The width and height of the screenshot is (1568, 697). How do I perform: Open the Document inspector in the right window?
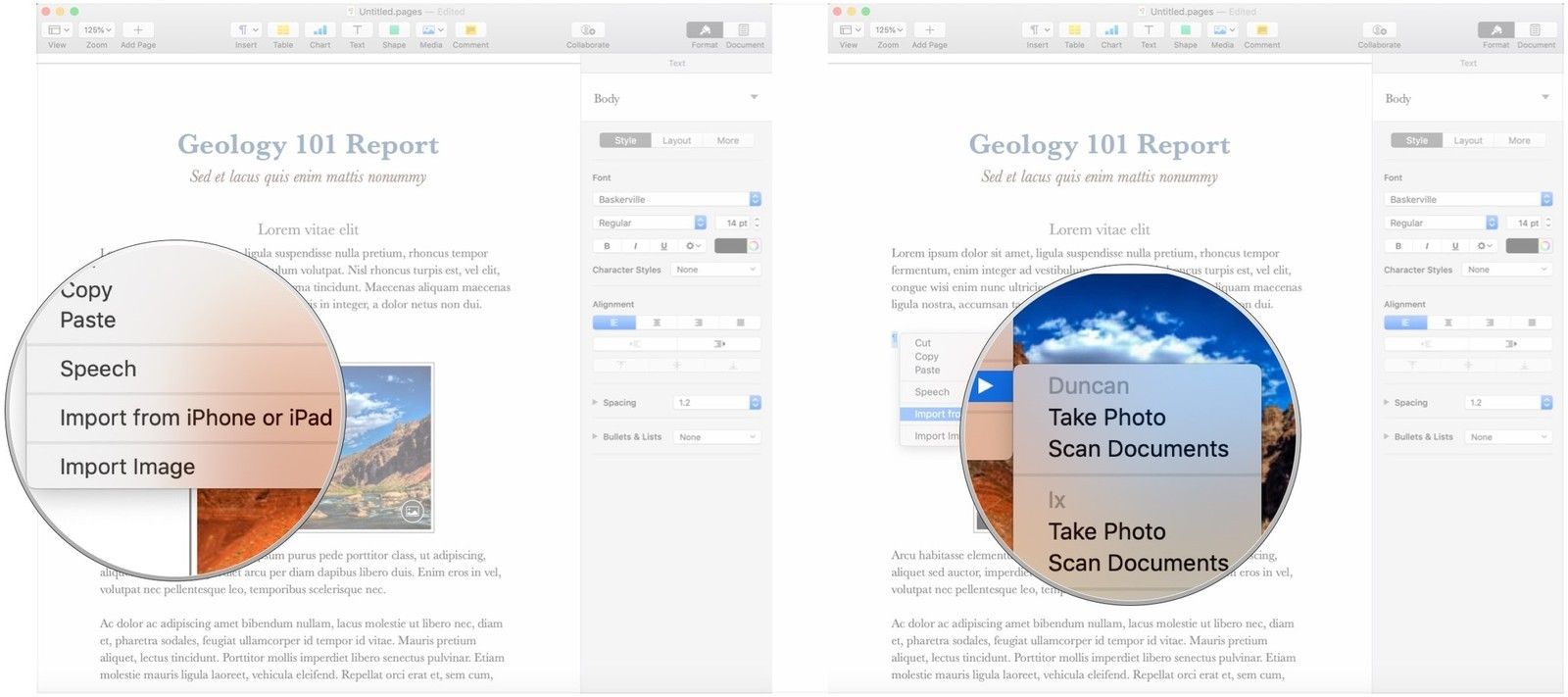pyautogui.click(x=1536, y=30)
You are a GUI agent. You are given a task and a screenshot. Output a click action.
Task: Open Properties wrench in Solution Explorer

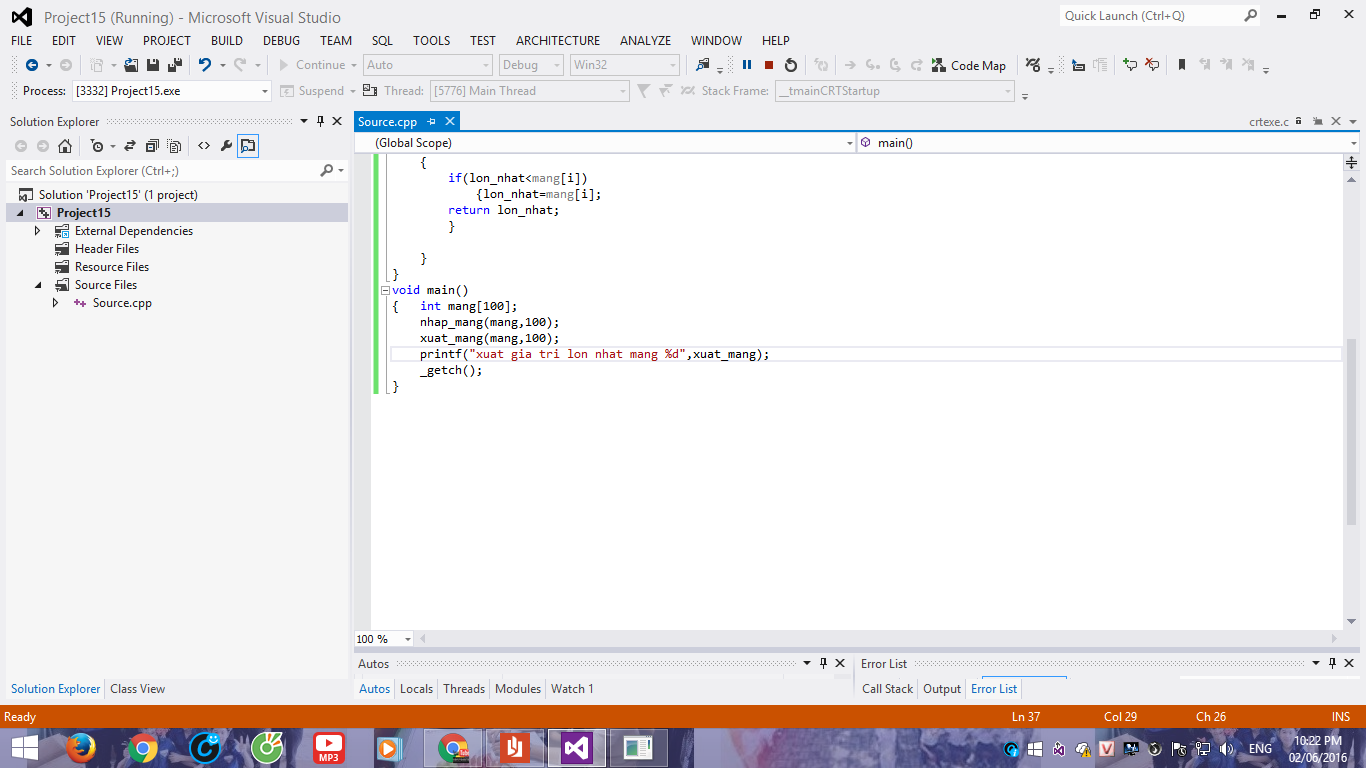[226, 146]
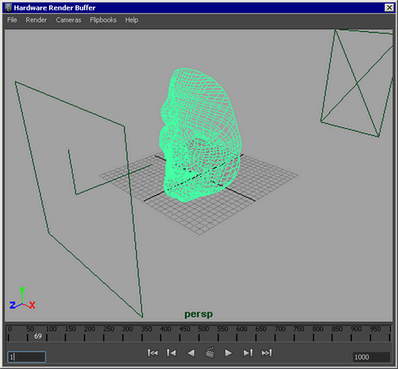The width and height of the screenshot is (398, 369).
Task: Click the current frame marker 69
Action: pos(38,336)
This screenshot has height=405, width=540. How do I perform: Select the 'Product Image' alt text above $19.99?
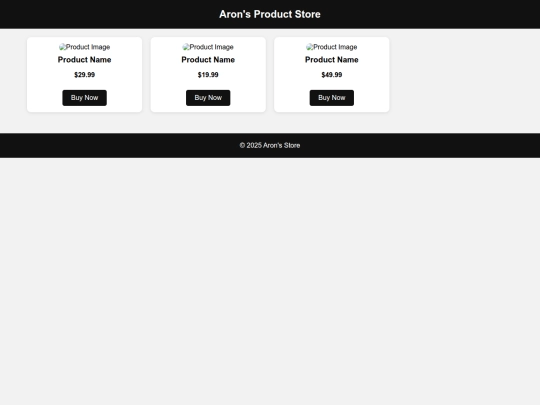[x=211, y=47]
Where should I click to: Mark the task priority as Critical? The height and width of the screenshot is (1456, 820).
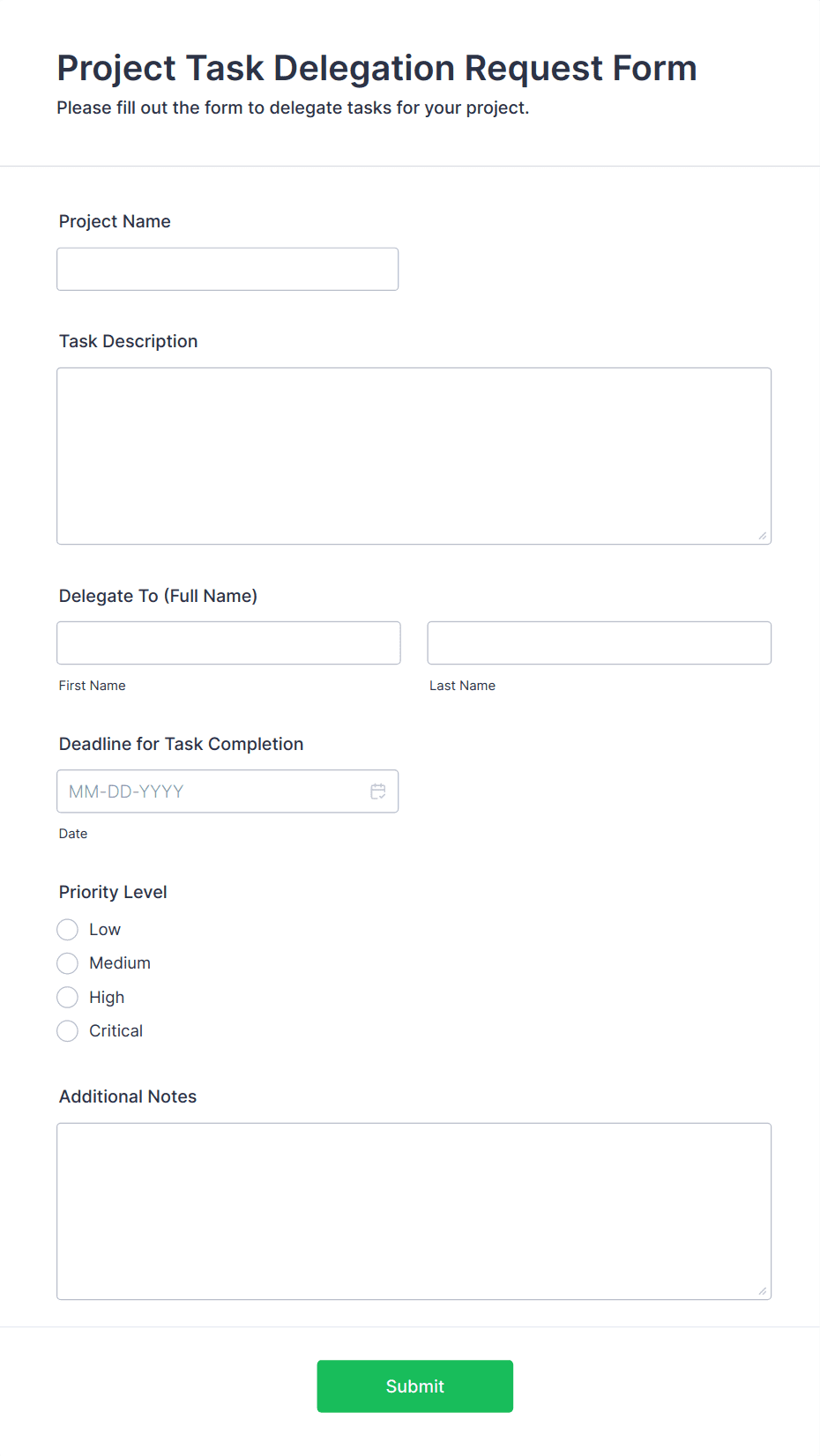pos(68,1031)
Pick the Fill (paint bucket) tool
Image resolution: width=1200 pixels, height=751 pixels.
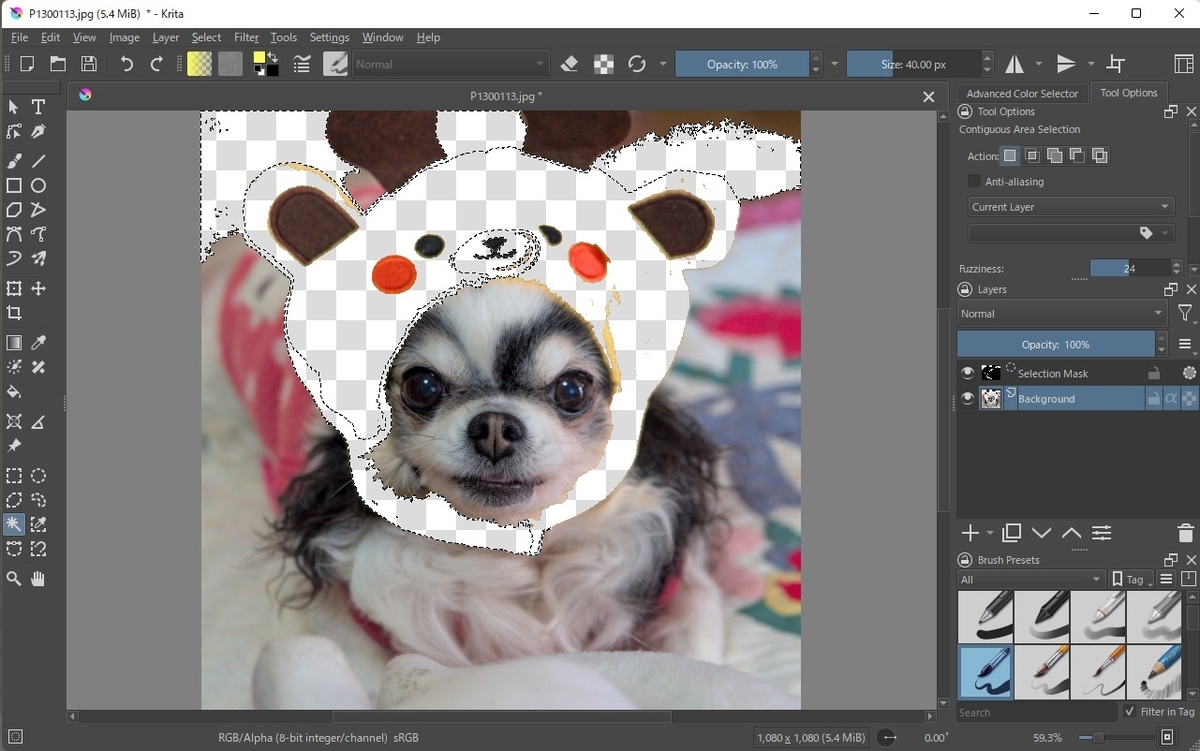tap(14, 392)
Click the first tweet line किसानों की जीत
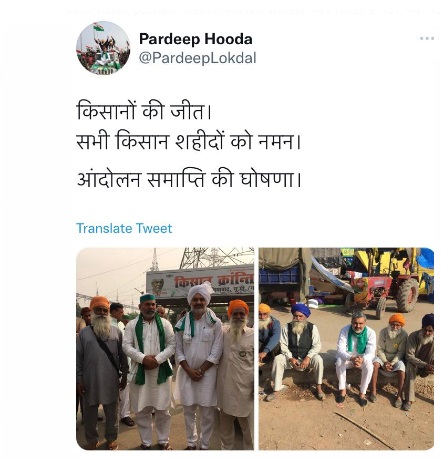 coord(144,111)
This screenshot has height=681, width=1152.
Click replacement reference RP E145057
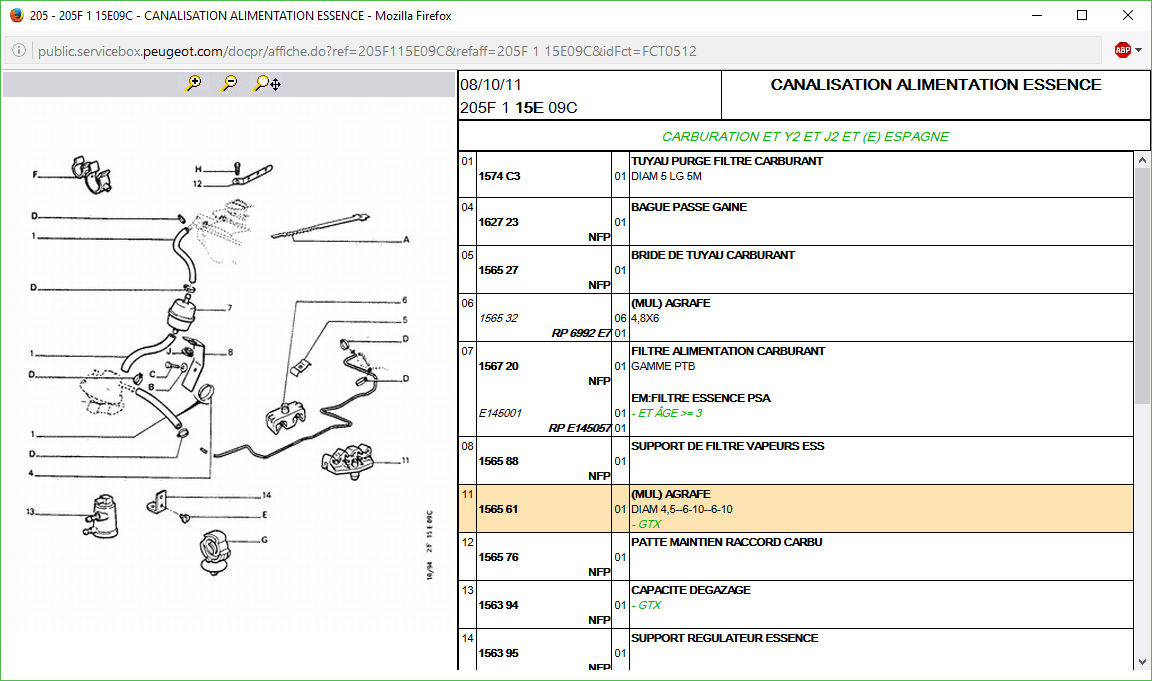coord(578,428)
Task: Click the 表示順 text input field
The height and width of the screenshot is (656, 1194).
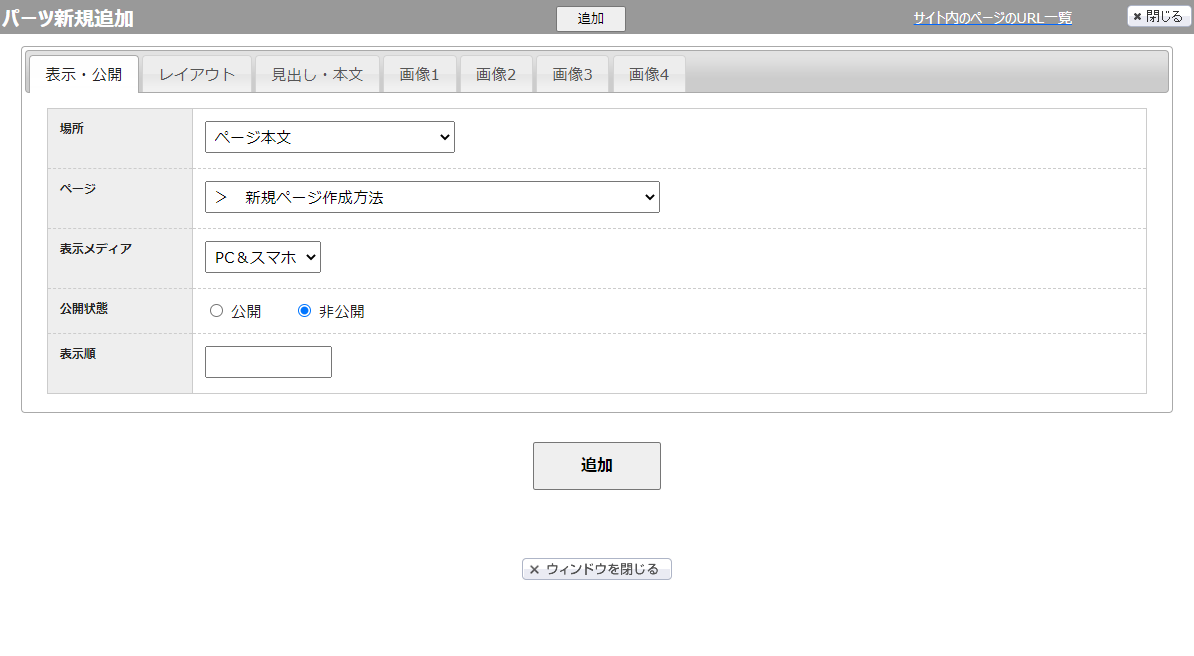Action: point(268,362)
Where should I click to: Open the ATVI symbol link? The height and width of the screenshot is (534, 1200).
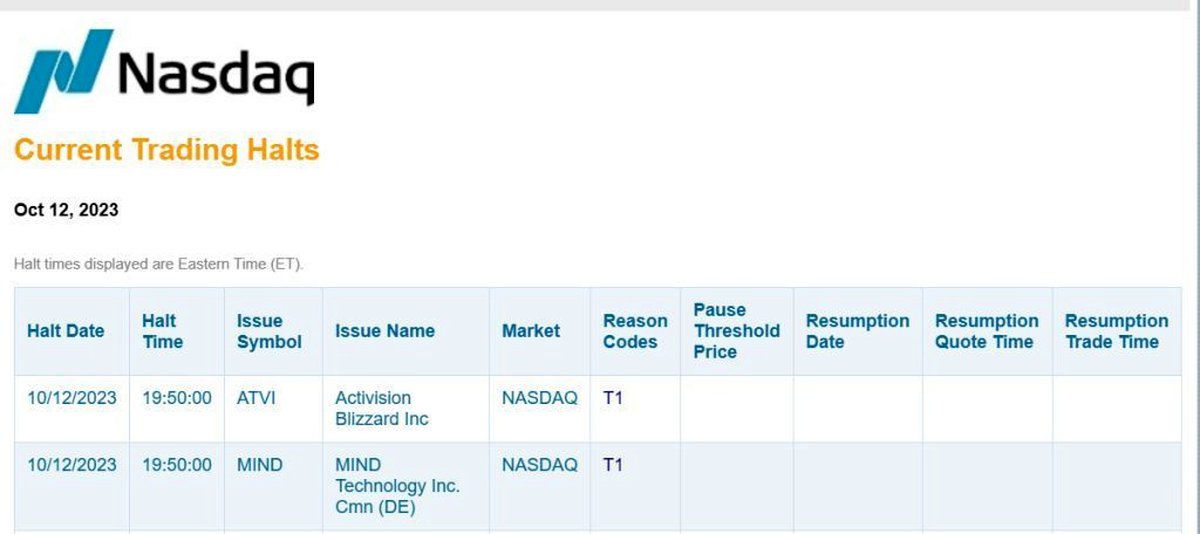tap(256, 398)
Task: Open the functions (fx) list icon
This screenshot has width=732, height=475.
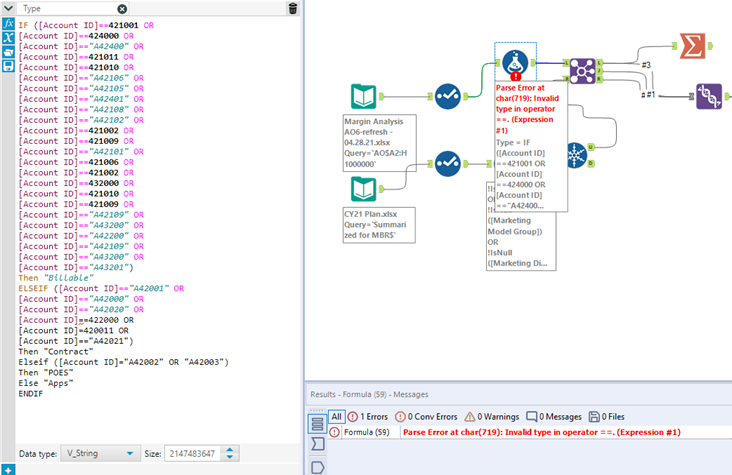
::::
> Your assignment: Your answer must be exactly the lines from the one with "Task: Click the 表示順 text input field" through the last line of the entries, both included, with no pictures; please add nothing else.

> Written solution:
Task: Click the 表示順 text input field
The height and width of the screenshot is (656, 1194).
Action: point(268,362)
Where should I click to: Open the ATVI symbol link? The height and width of the screenshot is (534, 1200).
tap(256, 398)
Task: Open the functions (fx) list icon
This screenshot has width=732, height=475.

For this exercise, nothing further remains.